Je ne m’attendais pas à être ému par un tas de pierres. C’est ce que j’ai dit à Lia pendant qu’on attachait nos vélos loués au pied de la colline, les yeux levés vers les tours brisées de Hammershus se découpant sur un ciel baltique couleur de lait. Elle m’a lancé le regard qu’elle réserve aux moments où je suis sur le point d’avoir tort.
La montée
Le chemin depuis le parking traverse une lande où la bruyère, à la fin août, teint le flanc de la colline d’un violet presque meurtri. Ce n’est pas une montée difficile — une vingtaine de minutes — mais le granit sous les pieds a été poli par des siècles de passages, et on sent l’ancienneté du lieu avant même d’avoir approché un seul mur. Hammershus fut érigé au XIIIe siècle par l’archevêque de Lund ; il servit de prison, de forteresse, puis, quand les Danois cessèrent de s’en préoccuper, de carrière. Les habitants passèrent deux siècles à le cannibaliser pour en tirer des matériaux de construction avant que quelqu’un pense à les en empêcher, en 1822. Ce qu’il en reste est immense même en ruine : la tour Mantelårnet tient encore sur quatre étages, et les courtines courent en longues lignes brisées sur le promontoire au-dessus de l’eau.
Pierre et fumée
Le château occupe la pointe nord-ouest de Bornholm, suffisamment loin de Rønne et du terminal ferry pour qu’on ait vraiment à vouloir y aller. La plupart des visiteurs arrivent comme nous — à vélo, légèrement en sueur, les doigts encore imprégnés du hareng à demi fumé acheté dans l’un des røgerier en bord de route. Les fumeries sont partout dans cette partie de l’île : de petites cabanes en bois dont la fumée blanche s’élève au-dessus de la route entre Sandvig et Allinge. Nous nous étions arrêtés au Nordbornholms Røgeri pour manger un filet tiède enveloppé dans du papier, debout au-dessus de nos guidons. Le sel et la fumée de bois nous avaient accompagnés jusqu’en haut de la colline et avaient rendu les ruines d’autant plus continues avec le lieu — non pas une relique de musée, mais quelque chose qui avait toujours été là, comme le granit et le vent.
La surprise : en contrebas des ruines principales, presque cachées dans la bruyère, une série de fondations en pierre dessinaient les contours d’un village entier qui s’était jadis abrité à l’intérieur des murailles.

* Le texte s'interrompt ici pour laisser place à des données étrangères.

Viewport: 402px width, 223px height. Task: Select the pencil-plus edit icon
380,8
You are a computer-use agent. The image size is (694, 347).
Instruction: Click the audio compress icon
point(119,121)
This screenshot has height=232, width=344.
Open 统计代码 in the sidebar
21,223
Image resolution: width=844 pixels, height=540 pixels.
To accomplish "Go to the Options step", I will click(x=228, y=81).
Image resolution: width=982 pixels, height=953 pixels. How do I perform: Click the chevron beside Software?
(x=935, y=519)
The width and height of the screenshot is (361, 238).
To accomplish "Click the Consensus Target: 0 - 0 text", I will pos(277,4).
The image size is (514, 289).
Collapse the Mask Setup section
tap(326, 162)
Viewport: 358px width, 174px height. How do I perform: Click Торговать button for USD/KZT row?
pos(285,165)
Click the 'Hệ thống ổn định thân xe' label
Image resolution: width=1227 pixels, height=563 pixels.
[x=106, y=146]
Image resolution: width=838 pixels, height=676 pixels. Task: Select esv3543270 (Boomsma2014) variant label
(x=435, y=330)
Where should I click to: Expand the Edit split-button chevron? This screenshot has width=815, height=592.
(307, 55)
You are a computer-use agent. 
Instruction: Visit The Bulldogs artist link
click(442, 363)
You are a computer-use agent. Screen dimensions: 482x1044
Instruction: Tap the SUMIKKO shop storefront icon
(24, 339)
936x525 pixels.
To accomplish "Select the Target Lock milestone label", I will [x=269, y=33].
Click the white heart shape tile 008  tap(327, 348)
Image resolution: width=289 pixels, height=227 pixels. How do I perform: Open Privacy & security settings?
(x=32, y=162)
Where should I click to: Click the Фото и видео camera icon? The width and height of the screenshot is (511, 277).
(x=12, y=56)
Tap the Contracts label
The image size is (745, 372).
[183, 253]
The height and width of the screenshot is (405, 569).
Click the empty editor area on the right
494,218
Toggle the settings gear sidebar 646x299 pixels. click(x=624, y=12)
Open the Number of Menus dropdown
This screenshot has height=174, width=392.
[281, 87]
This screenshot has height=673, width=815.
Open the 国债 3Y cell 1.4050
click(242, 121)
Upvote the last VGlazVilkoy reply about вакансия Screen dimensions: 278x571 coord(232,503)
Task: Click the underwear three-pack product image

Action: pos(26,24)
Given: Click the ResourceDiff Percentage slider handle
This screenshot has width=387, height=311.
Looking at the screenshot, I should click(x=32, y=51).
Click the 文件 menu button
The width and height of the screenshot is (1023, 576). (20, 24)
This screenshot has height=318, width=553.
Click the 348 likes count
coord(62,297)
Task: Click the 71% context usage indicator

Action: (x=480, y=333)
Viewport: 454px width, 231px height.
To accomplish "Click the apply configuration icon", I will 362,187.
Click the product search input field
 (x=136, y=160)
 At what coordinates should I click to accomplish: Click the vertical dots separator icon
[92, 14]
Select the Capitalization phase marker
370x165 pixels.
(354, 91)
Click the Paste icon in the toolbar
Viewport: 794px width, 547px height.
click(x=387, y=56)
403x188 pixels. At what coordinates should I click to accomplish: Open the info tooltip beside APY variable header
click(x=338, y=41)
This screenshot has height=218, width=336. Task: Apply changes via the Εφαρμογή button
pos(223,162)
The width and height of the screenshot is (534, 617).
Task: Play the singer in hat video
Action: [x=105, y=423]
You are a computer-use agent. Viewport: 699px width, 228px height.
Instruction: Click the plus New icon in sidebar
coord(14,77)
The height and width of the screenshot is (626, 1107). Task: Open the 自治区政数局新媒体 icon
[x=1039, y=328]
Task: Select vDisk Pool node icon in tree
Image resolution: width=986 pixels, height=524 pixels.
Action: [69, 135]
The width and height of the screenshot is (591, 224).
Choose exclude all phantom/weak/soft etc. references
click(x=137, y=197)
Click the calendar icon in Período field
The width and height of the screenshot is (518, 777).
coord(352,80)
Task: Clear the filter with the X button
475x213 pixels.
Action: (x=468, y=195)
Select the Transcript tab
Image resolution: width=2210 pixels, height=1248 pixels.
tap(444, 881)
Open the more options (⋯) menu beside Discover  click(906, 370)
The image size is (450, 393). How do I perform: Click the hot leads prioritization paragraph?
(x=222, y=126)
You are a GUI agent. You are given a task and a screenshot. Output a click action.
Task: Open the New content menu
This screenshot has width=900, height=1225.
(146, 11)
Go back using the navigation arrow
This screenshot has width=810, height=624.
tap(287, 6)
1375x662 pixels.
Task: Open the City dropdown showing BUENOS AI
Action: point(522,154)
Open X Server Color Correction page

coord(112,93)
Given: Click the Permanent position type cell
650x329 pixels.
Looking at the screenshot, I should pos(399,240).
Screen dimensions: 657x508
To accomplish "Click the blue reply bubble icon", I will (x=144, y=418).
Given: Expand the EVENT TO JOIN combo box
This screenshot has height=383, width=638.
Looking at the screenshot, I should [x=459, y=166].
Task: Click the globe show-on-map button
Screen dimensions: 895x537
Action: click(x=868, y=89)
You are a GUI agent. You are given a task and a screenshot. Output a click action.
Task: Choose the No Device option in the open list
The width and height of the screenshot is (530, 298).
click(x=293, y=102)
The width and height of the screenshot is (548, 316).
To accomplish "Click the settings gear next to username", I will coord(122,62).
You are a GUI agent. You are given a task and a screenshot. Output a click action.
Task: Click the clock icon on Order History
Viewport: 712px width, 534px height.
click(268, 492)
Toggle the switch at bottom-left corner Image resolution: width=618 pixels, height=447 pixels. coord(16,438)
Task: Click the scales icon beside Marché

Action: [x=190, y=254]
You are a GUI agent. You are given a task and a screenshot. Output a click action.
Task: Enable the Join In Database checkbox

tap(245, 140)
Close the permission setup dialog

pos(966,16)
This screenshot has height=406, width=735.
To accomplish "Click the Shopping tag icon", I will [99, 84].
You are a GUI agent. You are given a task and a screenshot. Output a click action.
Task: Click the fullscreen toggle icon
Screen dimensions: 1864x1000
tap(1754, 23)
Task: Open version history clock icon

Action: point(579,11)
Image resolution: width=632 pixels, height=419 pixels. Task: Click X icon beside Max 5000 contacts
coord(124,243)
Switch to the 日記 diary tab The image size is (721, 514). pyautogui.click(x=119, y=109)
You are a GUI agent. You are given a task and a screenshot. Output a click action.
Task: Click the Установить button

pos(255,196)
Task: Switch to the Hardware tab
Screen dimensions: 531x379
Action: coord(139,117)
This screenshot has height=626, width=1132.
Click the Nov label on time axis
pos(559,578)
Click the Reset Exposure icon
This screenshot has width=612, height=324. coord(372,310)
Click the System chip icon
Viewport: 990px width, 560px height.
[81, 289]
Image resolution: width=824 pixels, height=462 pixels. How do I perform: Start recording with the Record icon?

Je n’avais rien lu là-dessus. Les plans de maisons, un moulin, une chapelle — une communauté entière qui s’était autrefois serrée contre la forteresse pour se protéger. Debout dans l’une de ces pièces fantômes, la Baltique visible à travers une faille dans les pierres, j’ai senti la ruine basculer : non plus monument, mais quartier.
La lumière au bord du monde
En fin d’après-midi, la lumière arrive basse et oblique depuis l’eau, et le granit prend une couleur que je ne peux décrire que comme du gris chaud — contradictoire, mais juste. Lia s’était assise sur un mur, sa veste fermée jusqu’au col contre le vent, pendant que je parcourais les remparts ; de loin, elle semblait faire partie des ruines elle-même.
Quand y aller : De fin mai à début septembre pour le vélo et l’accès libre au site ; la bruyère fleurit en août, ce qui vaut bien la foule. Évitez les week-ends de juillet si vous voulez les ruines pour vous seul — l’île se remplit vite.